__Material provided__
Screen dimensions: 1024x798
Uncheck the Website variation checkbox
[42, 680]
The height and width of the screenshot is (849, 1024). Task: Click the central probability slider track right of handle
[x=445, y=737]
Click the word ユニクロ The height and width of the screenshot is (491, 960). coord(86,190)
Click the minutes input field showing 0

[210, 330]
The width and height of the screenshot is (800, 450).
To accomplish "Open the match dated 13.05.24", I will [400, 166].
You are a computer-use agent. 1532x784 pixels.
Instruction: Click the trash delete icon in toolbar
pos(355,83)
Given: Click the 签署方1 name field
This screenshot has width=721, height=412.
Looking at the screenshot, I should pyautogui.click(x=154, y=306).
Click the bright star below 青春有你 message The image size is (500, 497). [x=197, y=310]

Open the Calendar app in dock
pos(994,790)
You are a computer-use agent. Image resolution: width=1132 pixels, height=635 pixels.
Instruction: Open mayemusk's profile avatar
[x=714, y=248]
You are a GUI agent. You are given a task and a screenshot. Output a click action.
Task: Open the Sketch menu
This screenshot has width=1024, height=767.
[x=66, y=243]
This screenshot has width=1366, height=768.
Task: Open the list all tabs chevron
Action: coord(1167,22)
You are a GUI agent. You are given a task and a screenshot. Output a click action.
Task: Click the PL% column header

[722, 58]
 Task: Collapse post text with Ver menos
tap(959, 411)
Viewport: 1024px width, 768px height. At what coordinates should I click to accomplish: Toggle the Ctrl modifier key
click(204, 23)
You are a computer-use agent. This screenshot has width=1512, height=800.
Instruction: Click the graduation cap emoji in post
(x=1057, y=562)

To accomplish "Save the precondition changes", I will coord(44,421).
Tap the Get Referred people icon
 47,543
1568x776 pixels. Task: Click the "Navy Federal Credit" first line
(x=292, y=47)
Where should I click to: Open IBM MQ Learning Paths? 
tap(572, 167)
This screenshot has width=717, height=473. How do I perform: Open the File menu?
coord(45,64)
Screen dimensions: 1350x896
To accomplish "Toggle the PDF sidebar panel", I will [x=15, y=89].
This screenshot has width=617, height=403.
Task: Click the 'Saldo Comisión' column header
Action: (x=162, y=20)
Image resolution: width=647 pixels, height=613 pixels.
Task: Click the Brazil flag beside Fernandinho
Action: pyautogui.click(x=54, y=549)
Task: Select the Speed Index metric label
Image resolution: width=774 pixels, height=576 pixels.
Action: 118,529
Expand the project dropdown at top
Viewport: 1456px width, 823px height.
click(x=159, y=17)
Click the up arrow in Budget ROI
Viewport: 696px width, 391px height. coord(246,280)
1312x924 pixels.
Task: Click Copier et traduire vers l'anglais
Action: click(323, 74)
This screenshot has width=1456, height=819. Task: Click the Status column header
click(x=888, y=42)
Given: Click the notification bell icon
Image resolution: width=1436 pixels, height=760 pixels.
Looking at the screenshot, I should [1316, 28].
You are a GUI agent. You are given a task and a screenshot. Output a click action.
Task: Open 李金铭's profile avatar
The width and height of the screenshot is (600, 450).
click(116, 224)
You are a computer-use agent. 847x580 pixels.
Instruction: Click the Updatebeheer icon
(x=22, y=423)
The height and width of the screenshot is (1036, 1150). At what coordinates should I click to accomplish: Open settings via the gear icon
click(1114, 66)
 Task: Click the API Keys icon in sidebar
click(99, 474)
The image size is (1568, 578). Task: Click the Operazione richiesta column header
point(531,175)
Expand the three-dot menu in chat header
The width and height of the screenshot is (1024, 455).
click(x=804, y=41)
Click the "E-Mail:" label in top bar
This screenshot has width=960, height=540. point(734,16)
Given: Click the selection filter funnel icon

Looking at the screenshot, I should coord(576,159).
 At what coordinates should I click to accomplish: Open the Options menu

__Your objective__
Return all lines of the material that have "dimensions" in them.

__Response area__
Screen dimensions: 1024x798
Screen dimensions: 1350x896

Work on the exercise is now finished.